Dataset excerpts
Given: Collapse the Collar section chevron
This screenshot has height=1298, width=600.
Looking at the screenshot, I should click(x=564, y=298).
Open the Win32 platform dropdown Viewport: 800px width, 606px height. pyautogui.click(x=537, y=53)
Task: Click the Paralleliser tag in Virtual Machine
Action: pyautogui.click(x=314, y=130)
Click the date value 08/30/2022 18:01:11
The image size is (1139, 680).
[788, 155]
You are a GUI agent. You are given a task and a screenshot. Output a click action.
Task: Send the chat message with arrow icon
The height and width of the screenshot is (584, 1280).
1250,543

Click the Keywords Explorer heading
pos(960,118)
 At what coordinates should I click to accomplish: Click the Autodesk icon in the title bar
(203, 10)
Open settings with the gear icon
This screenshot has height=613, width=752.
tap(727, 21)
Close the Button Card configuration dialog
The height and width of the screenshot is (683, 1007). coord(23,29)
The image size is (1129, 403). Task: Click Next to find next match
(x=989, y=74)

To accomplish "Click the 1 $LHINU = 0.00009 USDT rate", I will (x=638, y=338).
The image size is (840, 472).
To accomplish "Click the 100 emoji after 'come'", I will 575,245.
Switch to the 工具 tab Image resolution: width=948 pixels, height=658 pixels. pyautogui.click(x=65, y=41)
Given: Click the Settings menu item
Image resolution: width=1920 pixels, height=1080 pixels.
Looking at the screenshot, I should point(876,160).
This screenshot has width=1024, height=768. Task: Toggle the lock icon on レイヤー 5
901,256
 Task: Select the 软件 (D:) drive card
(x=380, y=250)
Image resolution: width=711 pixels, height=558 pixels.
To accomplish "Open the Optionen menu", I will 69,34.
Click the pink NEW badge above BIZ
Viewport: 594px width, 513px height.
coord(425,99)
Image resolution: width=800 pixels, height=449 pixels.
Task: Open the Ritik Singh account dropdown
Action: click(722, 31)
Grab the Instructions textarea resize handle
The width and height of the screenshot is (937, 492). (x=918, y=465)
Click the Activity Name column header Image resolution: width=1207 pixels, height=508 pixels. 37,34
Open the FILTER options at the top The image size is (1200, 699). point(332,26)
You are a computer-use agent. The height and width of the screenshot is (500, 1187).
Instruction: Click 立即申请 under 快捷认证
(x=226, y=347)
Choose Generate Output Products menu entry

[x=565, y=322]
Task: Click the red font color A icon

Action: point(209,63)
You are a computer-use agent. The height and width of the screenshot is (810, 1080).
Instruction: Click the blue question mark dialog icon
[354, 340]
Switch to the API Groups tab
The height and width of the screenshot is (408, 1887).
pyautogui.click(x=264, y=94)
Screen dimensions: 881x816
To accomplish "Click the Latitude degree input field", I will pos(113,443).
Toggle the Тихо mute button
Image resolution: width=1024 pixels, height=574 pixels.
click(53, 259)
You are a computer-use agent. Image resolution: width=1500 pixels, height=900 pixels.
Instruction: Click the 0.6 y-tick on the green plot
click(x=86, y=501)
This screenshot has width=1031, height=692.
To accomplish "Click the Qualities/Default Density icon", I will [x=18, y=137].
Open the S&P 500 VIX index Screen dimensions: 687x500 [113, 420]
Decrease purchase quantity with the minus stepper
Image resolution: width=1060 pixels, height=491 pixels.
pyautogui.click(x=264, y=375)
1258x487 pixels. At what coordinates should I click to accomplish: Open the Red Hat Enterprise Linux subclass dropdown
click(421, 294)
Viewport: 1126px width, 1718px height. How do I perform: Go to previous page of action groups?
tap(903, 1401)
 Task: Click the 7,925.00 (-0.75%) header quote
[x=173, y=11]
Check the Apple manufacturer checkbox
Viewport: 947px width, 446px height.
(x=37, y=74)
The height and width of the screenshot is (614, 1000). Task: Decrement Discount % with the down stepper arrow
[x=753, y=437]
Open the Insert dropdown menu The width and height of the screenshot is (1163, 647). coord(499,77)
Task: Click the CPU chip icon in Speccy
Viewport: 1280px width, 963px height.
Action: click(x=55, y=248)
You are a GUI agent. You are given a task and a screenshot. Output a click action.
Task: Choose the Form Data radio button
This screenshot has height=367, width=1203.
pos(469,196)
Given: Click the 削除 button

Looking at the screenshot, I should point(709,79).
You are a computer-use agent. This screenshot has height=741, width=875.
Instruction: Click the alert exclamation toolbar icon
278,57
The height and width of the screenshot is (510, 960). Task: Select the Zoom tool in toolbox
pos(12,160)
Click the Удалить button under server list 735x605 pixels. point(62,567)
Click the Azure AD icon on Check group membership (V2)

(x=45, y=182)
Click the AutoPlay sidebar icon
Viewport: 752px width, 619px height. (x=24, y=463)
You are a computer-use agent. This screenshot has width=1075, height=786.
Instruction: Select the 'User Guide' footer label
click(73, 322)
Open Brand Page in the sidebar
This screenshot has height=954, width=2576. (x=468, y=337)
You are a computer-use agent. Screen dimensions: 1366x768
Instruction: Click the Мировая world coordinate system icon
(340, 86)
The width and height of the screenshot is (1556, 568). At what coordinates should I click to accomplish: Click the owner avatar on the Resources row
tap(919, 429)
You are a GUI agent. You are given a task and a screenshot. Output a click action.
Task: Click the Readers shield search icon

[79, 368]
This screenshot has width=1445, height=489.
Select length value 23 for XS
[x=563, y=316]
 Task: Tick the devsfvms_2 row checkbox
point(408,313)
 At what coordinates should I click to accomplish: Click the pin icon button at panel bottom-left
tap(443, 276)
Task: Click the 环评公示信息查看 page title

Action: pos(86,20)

# What is required
Using the same words as the original, repeat the records above.

# Result of this task
Given: Collapse the Collar section chevron
This screenshot has height=1298, width=600.
Looking at the screenshot, I should click(x=564, y=298).
Open the Win32 platform dropdown Viewport: 800px width, 606px height. pyautogui.click(x=537, y=53)
Task: Click the Paralleliser tag in Virtual Machine
Action: pyautogui.click(x=314, y=130)
Click the date value 08/30/2022 18:01:11
The image size is (1139, 680).
[788, 155]
You are a GUI agent. You are given a task and a screenshot. Output a click action.
Task: Send the chat message with arrow icon
The height and width of the screenshot is (584, 1280).
1250,543

Click the Keywords Explorer heading
pos(960,118)
 At what coordinates should I click to accomplish: Click the Autodesk icon in the title bar
(203, 10)
Open settings with the gear icon
This screenshot has height=613, width=752.
tap(727, 21)
Close the Button Card configuration dialog
The height and width of the screenshot is (683, 1007). coord(23,29)
The image size is (1129, 403). Task: Click Next to find next match
(x=989, y=74)

To accomplish "Click the 1 $LHINU = 0.00009 USDT rate", I will (x=638, y=338).
The image size is (840, 472).
To accomplish "Click the 100 emoji after 'come'", I will 575,245.
Switch to the 工具 tab Image resolution: width=948 pixels, height=658 pixels. pyautogui.click(x=65, y=41)
Given: Click the Settings menu item
Image resolution: width=1920 pixels, height=1080 pixels.
Looking at the screenshot, I should point(876,160).
This screenshot has width=1024, height=768. Task: Toggle the lock icon on レイヤー 5
901,256
 Task: Select the 软件 (D:) drive card
(x=380, y=250)
Image resolution: width=711 pixels, height=558 pixels.
To accomplish "Open the Optionen menu", I will 69,34.
Click the pink NEW badge above BIZ
Viewport: 594px width, 513px height.
coord(425,99)
Image resolution: width=800 pixels, height=449 pixels.
Task: Open the Ritik Singh account dropdown
Action: click(722, 31)
Grab the Instructions textarea resize handle
The width and height of the screenshot is (937, 492). (x=918, y=465)
Click the Activity Name column header Image resolution: width=1207 pixels, height=508 pixels. 37,34
Open the FILTER options at the top The image size is (1200, 699). point(332,26)
You are a computer-use agent. The height and width of the screenshot is (500, 1187).
Instruction: Click 立即申请 under 快捷认证
(x=226, y=347)
Choose Generate Output Products menu entry

[x=565, y=322]
Task: Click the red font color A icon

Action: point(209,63)
You are a computer-use agent. The height and width of the screenshot is (810, 1080).
Instruction: Click the blue question mark dialog icon
[354, 340]
Switch to the API Groups tab
The height and width of the screenshot is (408, 1887).
pyautogui.click(x=264, y=94)
Screen dimensions: 881x816
To accomplish "Click the Latitude degree input field", I will pos(113,443).
Toggle the Тихо mute button
Image resolution: width=1024 pixels, height=574 pixels.
click(53, 259)
You are a computer-use agent. Image resolution: width=1500 pixels, height=900 pixels.
Instruction: Click the 0.6 y-tick on the green plot
click(x=86, y=501)
This screenshot has width=1031, height=692.
To accomplish "Click the Qualities/Default Density icon", I will [x=18, y=137].
Open the S&P 500 VIX index Screen dimensions: 687x500 [113, 420]
Decrease purchase quantity with the minus stepper
Image resolution: width=1060 pixels, height=491 pixels.
pyautogui.click(x=264, y=375)
1258x487 pixels. At what coordinates should I click to accomplish: Open the Red Hat Enterprise Linux subclass dropdown
click(421, 294)
Viewport: 1126px width, 1718px height. How do I perform: Go to previous page of action groups?
tap(903, 1401)
 Task: Click the 7,925.00 (-0.75%) header quote
[x=173, y=11]
Check the Apple manufacturer checkbox
Viewport: 947px width, 446px height.
(x=37, y=74)
The height and width of the screenshot is (614, 1000). Task: Decrement Discount % with the down stepper arrow
[x=753, y=437]
Open the Insert dropdown menu The width and height of the screenshot is (1163, 647). coord(499,77)
Task: Click the CPU chip icon in Speccy
Viewport: 1280px width, 963px height.
Action: click(x=55, y=248)
You are a GUI agent. You are given a task and a screenshot. Output a click action.
Task: Choose the Form Data radio button
This screenshot has height=367, width=1203.
pos(469,196)
Given: Click the 削除 button

Looking at the screenshot, I should point(709,79).
You are a computer-use agent. This screenshot has height=741, width=875.
Instruction: Click the alert exclamation toolbar icon
278,57
The height and width of the screenshot is (510, 960). Task: Select the Zoom tool in toolbox
pos(12,160)
Click the Удалить button under server list 735x605 pixels. point(62,567)
Click the Azure AD icon on Check group membership (V2)

(x=45, y=182)
Click the AutoPlay sidebar icon
Viewport: 752px width, 619px height. (x=24, y=463)
You are a computer-use agent. This screenshot has width=1075, height=786.
Instruction: Select the 'User Guide' footer label
click(73, 322)
Open Brand Page in the sidebar
This screenshot has height=954, width=2576. (x=468, y=337)
You are a computer-use agent. Screen dimensions: 1366x768
Instruction: Click the Мировая world coordinate system icon
(340, 86)
The width and height of the screenshot is (1556, 568). At what coordinates should I click to accomplish: Click the owner avatar on the Resources row
tap(919, 429)
You are a GUI agent. You are given a task and a screenshot. Output a click action.
Task: Click the Readers shield search icon

[79, 368]
This screenshot has width=1445, height=489.
Select length value 23 for XS
[x=563, y=316]
 Task: Tick the devsfvms_2 row checkbox
point(408,313)
 At what coordinates should I click to accomplish: Click the pin icon button at panel bottom-left
tap(443, 276)
Task: Click the 环评公示信息查看 page title

Action: pos(86,20)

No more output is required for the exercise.